Israel must “urgently make common sense prevail, go back to the status quo at Al-Haram Al-Sharif [the Temple Mount] and lift all the restrictions on the freedom of worship,” the statement continued.
During a briefing Thursday to Israeli diplomatic correspondents, held at the headquarters of his centrist party, Lapid harshly attacked Netanyahu over his handling of the tensions in Jerusalem’s Old City.
The former finance minister, who has declared his intention to run for prime minister in the next elections — asserted that Israel was sovereign in Jerusalem and that it could legitimately erect metal detectors if it thought this would guarantee the security of its citizens.
However, he bitterly attacked the manner in which the government made decisions in the aftermath of the July 14 terror attack, during which two Israeli policemen were shot by men who had smuggled firearms into the flashpoint holy site.
“It was done in a negligent way,” Lapid charged. “Yes, we’re the sovereign at The Temple Mount.

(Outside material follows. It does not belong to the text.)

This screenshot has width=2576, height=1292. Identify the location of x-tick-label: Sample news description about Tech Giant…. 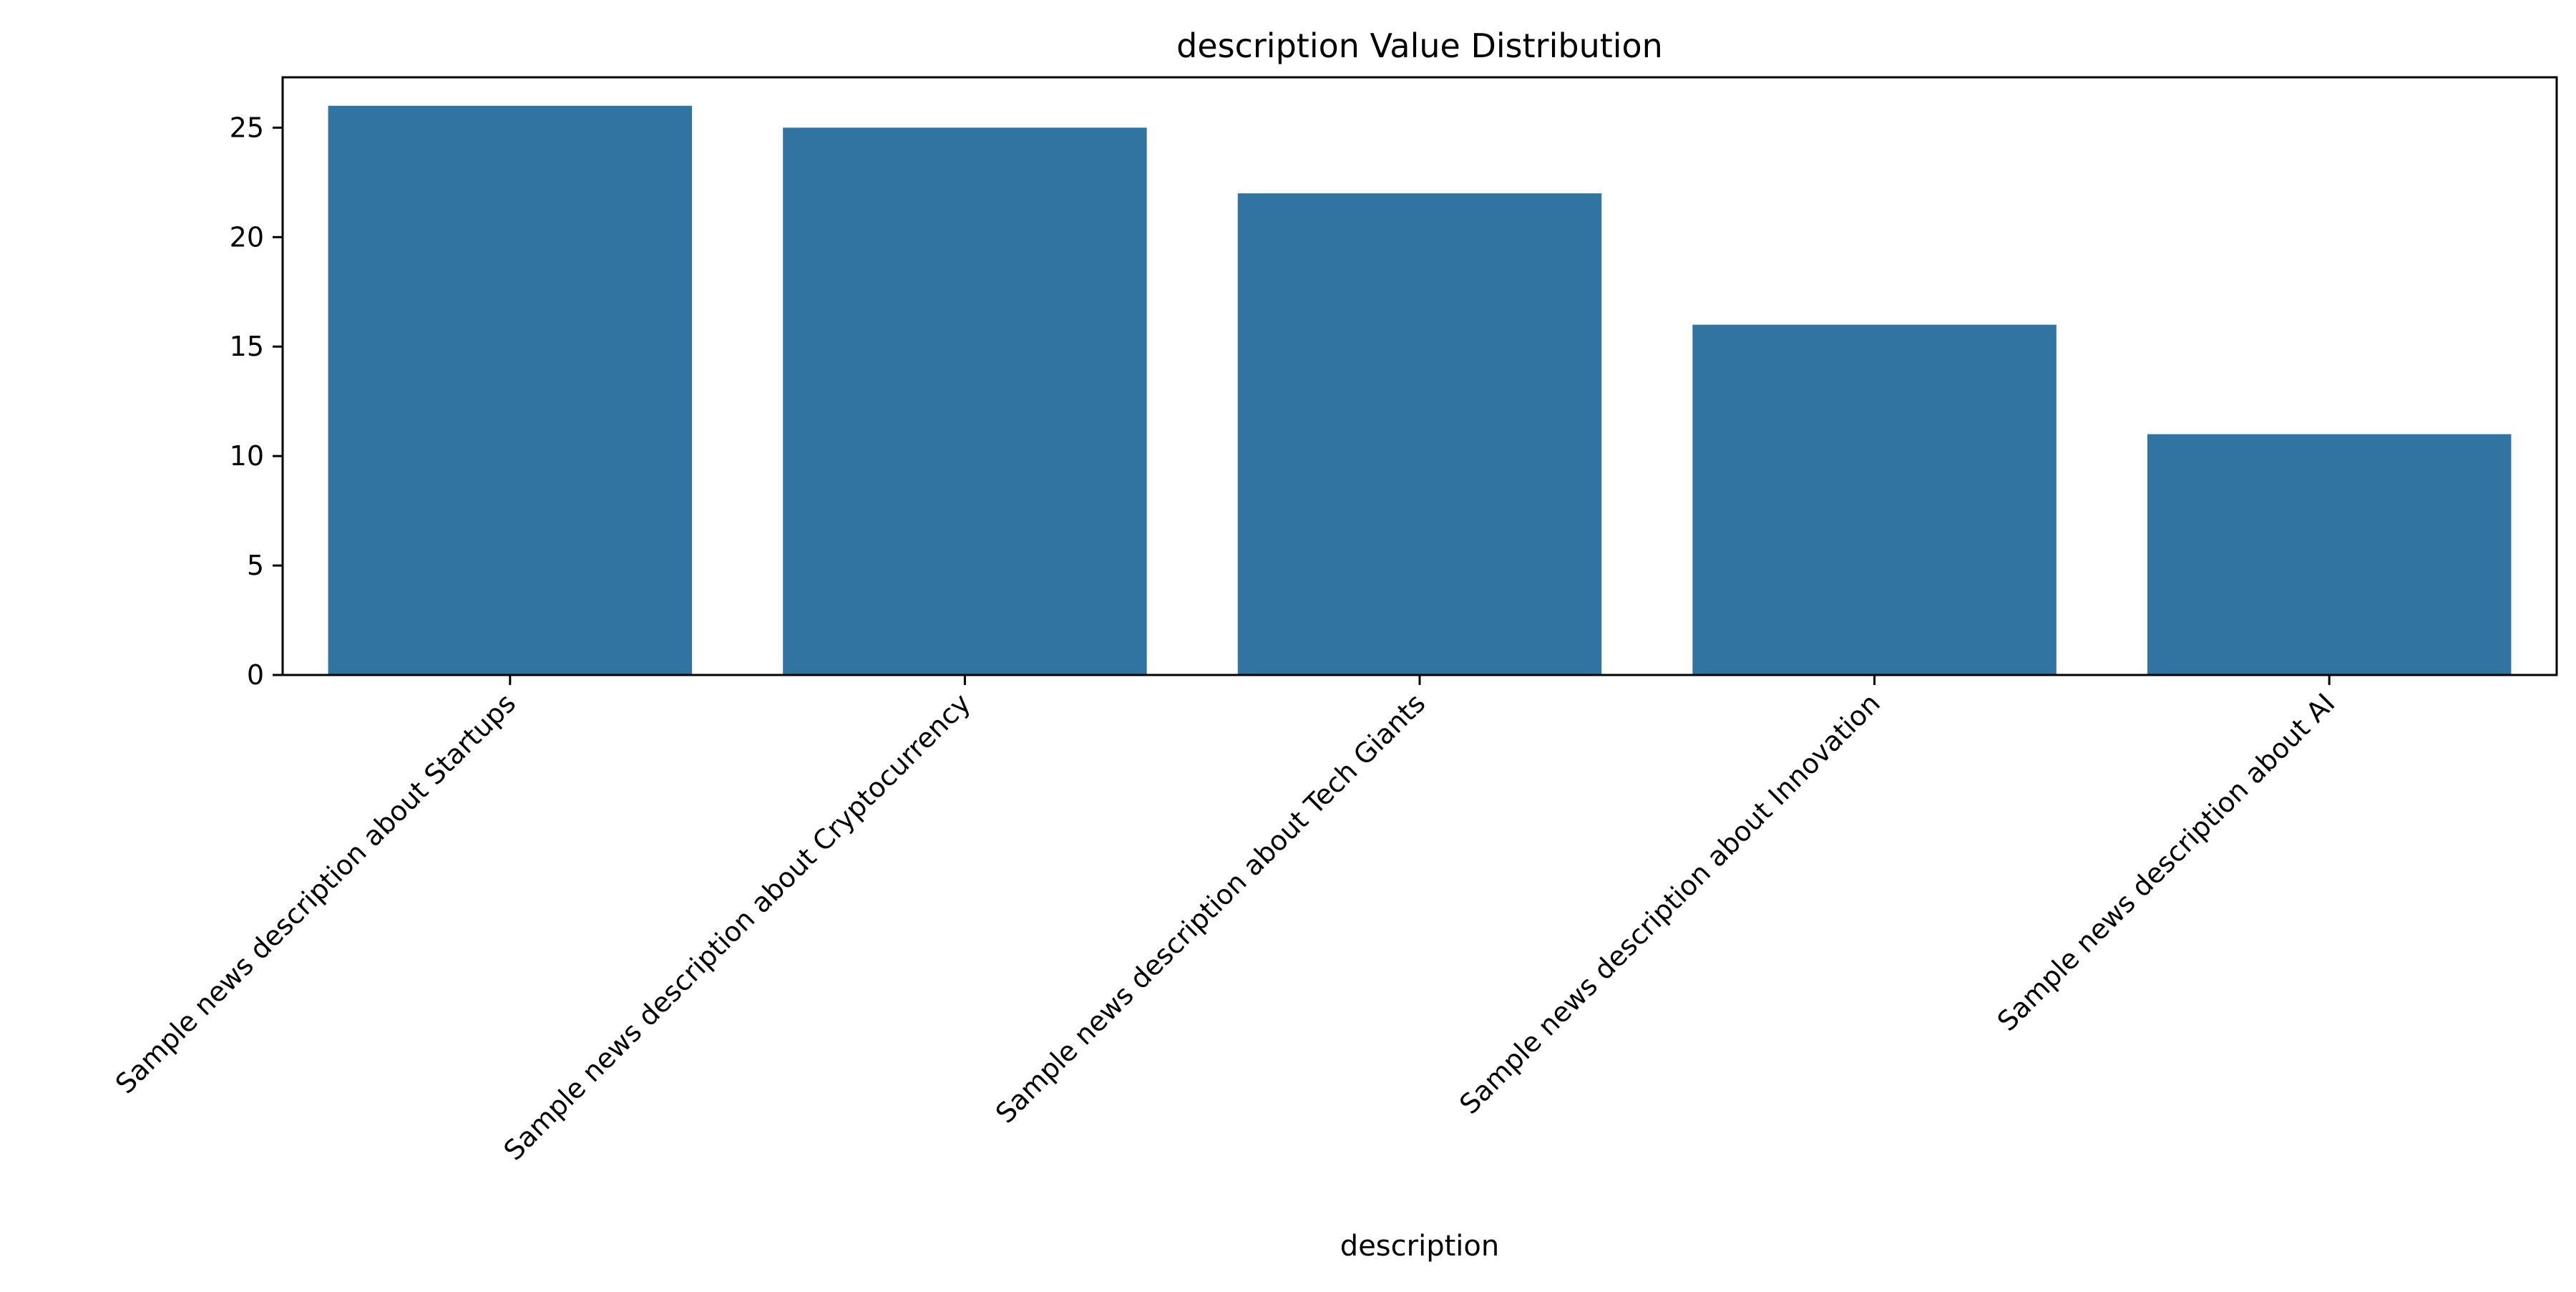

But we need to be wise.”
Lapid specifically criticized Netanyahu’s decision to hastily order the installation of metal detectors on the holy site on the evening of July 15, as he embarked on a week-long trip to France and Hungary.
“He made that decision after a phone call with some security officials just so he can say he did something before he boarded the plane,” Lapid charged. “That wasn’t good for the process.”